Volunteer Journey

A Shy Girl Learns to Speak Up

Living in the infamously violent and destitute town of Lyari is Eiman Rafiq, a 17-year- old girl who bravely attends school where too many children remain homebound due to security concerns. She is one of seven children of a daily-wage laborer in this densely packed town of about 1 million people struggling to complete her education in a volatile and unstable environment.

IRC and Eiman intersected when Government Girls Secondary School – Gharibabad was selected for IRC’s ‘Pathways to Success’ project. In collaboration with ENGRO Foundation and under USAID this was our intervention program for adolescent girls’ ‘Life Skills Based Education’ (LSBE). Our attentive staff noticed Eiman’s hesitation during the registration process.

This determined girl who was courageously present in school, was quiet and not taking initiative with choosing her learning activities. Our teachers built her confidence with encouragement and class participation which enhanced her personality and morale. Her parents remarked that she has become a mentor to her younger siblings and wants to be a life coach for other children.

We marvel at Eiman as an example of an effective school environment inducing personal progress which is contagious to peers and lays the seed for change in societies that have been left behind.

A remote village sets foot in the world

Nine young girls, graduates of a small IRC school in the village of Razal Memon in Sobhodero, Sindh, have now become engineers. This is not a fairy tale, but a remarkable journey of struggle that, at once, lifts our spirits and makes us despondent. To see that such immense potential of Pakistani youth has been wasted for so many years, makes the mission education a race against time.

Sojhero Model School (SMS) – of DIL-IRC partnership – was started in 1997 to address the low enrolment and high drop out rates of girls from local government schools. One major reason was co-education models. In the Sojhodero Model schools, a minimum 75% female enrollment is mandated, and boy-relatives of girl students are allowed admission.
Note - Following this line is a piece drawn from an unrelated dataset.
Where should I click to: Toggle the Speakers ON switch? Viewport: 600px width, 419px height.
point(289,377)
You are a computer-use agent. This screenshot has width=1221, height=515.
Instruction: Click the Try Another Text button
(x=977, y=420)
This became a very conducive environment for girls to pursue their education without sidelining the boys of the village from also benefiting from this opportunity.

More than a nurse

Saima Abbasi’s life journey is more than a remarkable academic struggle, and her success is more than obtaining her nursing degree. She was born in an exceptionally impoverished family in the village of Muhammad Panjal without access to a local school. Her mother, with a unique vision, propelled Saima to her aunt in the town of Khuhra where she enrolled in a DIL-IRC school.
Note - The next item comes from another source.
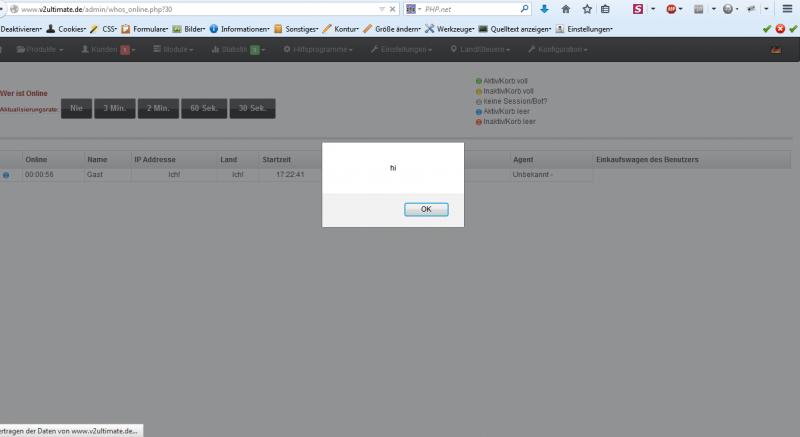Go to the browser home page icon

tap(565, 9)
It was here that the school principal injected in her the desire to do Nursing upon learning of admission openings. Convincing her mother to grant permission was much easier than winning the approval of other relatives who continued to make her the subject of criticism and libel.

As if that was not enough burden for a young girl, her next struggle was to challenge the height restriction of CMH hospital where she dreamt of practicing nursing. Saima was too short for their cut off height limit, but that would not impede her.

She contended, without retreat, that her height was irrelevant to her services as a nurse. Today she works in CMH Hyderabad, leaving a trail of inspiration and hope behind her.